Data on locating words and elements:

******

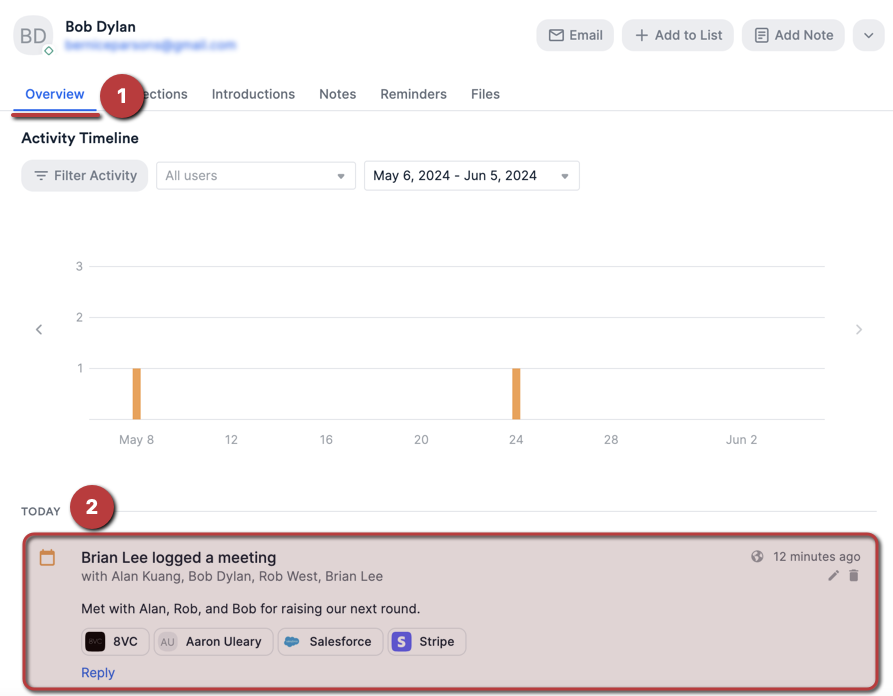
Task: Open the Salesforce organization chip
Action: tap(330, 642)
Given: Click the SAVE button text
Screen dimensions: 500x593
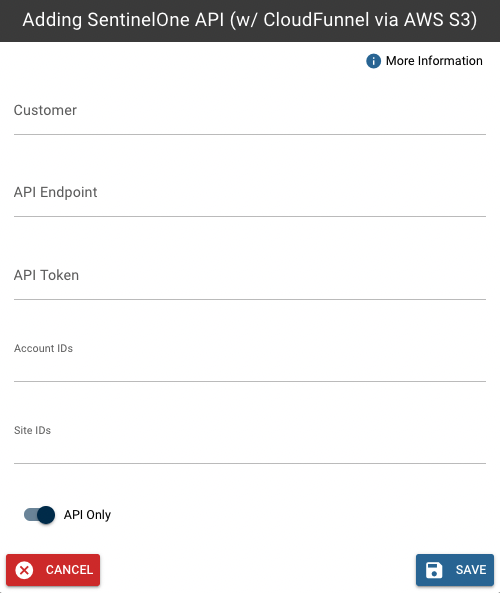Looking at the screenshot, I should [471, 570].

******

§ EXERCISE DIRECTIONS
Format the data from the line containing "Given: Click the SAVE button text" through the end of the data as a numbered list, skipping any blank lines. Omit the pictures.

§ EXPECTED ANSWER
1. Given: Click the SAVE button text
2. Screen dimensions: 500x593
3. Looking at the screenshot, I should [471, 570].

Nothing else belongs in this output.